- **WORK TO COMPLETE**
Starting at the line containing "Task: Click the Update All (A) refresh icon" and ending at the last of the entries, rewrite those lines with "refresh icon" replaced by "sync icon", leaving everything else unchanged. Leave the pictures out of your answer.

Start EXERCISE MATERIALS

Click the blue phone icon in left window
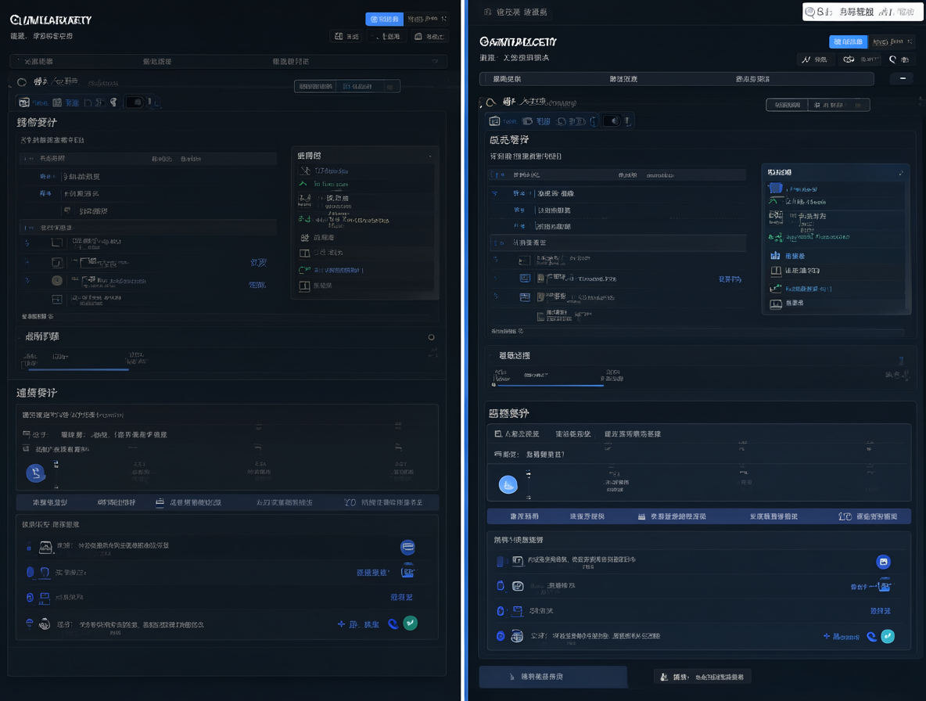This screenshot has width=926, height=701. pyautogui.click(x=393, y=624)
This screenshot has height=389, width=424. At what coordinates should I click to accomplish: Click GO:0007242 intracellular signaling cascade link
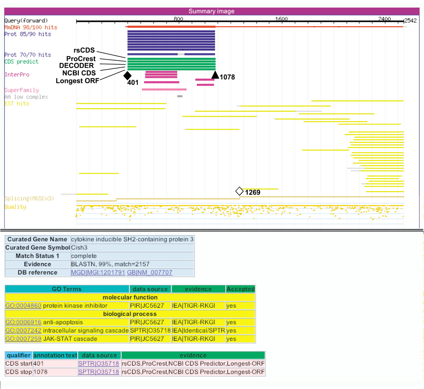(x=23, y=330)
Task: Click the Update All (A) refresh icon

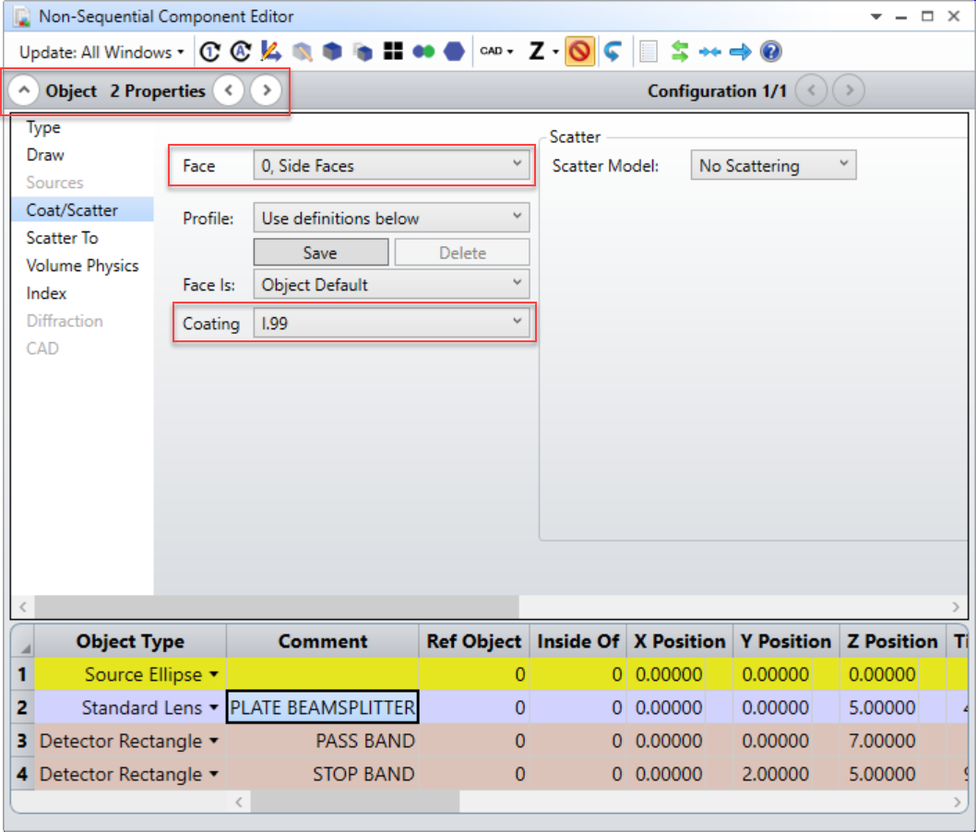Action: click(x=240, y=52)
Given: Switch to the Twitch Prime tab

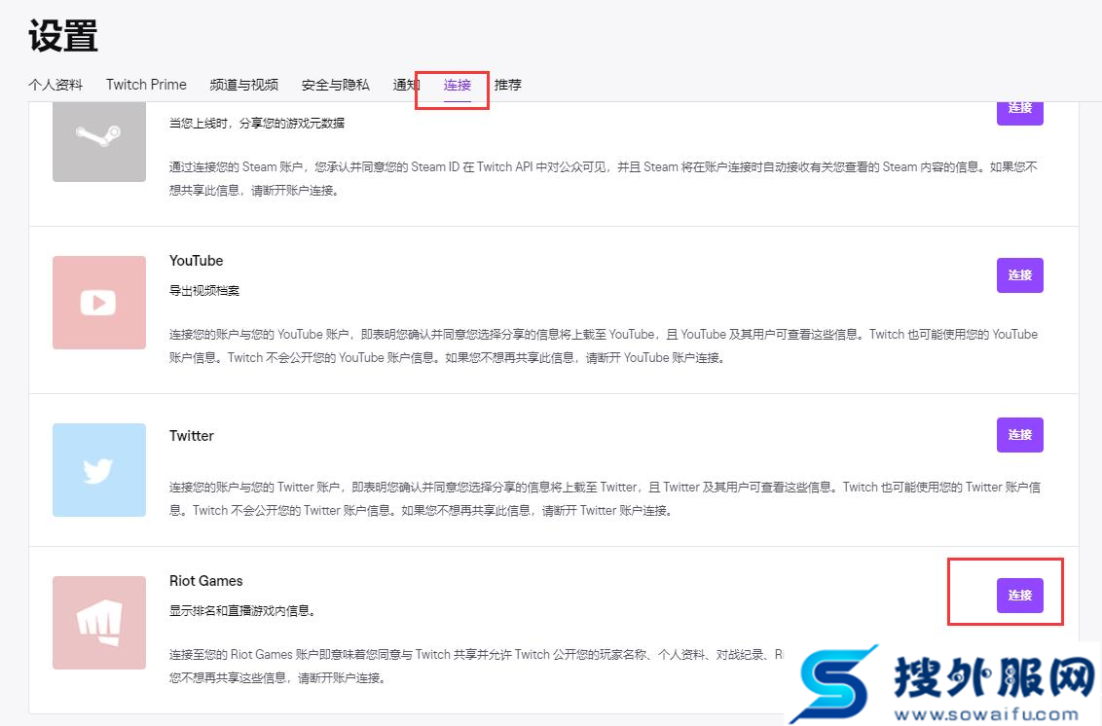Looking at the screenshot, I should (146, 85).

End EXERCISE MATERIALS

- **RESULT OF THIS EXERCISE**
Task: Click the Update All (A) sync icon

Action: click(x=240, y=52)
Given: Switch to the Twitch Prime tab

Looking at the screenshot, I should (146, 85).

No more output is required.